Pasta: Roman "Rag" Soup
Source of Recipe
Jeff Smith
List of Ingredients
=== THE SOUP ===
4 cups Basic Chicken Stock
4 cups Beef stock -- fresh or canned
Salt -- to taste
Freshly-ground black pepper -- to taste
=== THE "RAGS" ===
3 Eggs -- beaten
4 tablespoons Semolina or regular flour
4 tablespoons Freshly-grated Parmesan cheese
1 teaspoon Finely-grated lemon peel
1 pinch Salt
=== THE GARNISH ===
Italian parsley -- chopped
Parmesan cheese -- freshly grated
Recipe
Mix the stocks for the soup in a large soup pot. Bring to a simmer and season to taste with the salt and pepper.

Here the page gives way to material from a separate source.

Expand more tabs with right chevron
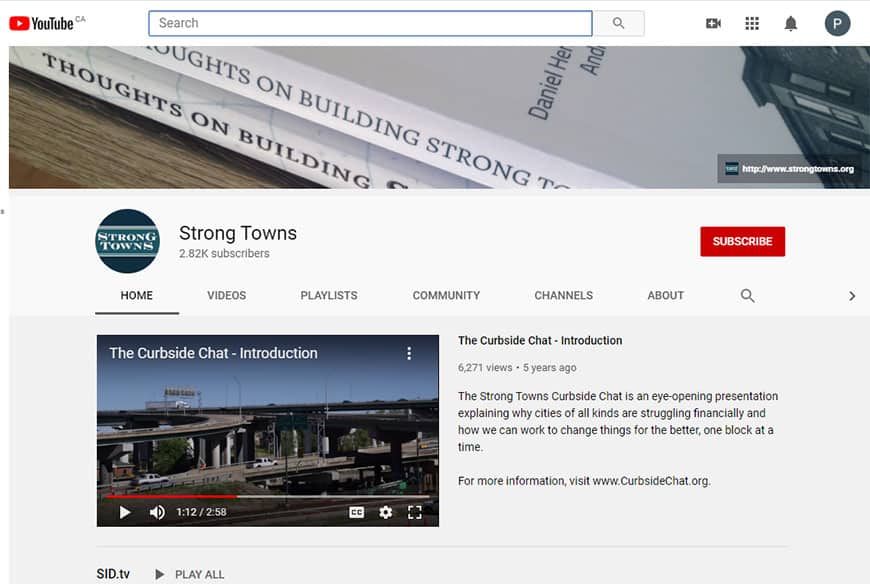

Beat the eggs, flour and cheese together. Add the lemon peel and salt and 1/4 cup of the mixed soup stock. Move the simmering pot from the heat and pour the rag batter into the soup in a thin stream, pouring carefully all over the surface of the soup. Return to the heat and stir with a wooden spoon as the tatters and rags cook. Simmer for about 2 minutes. Serve very hot with the parsley and cheese garnish. This recipe serves 8 as a first course.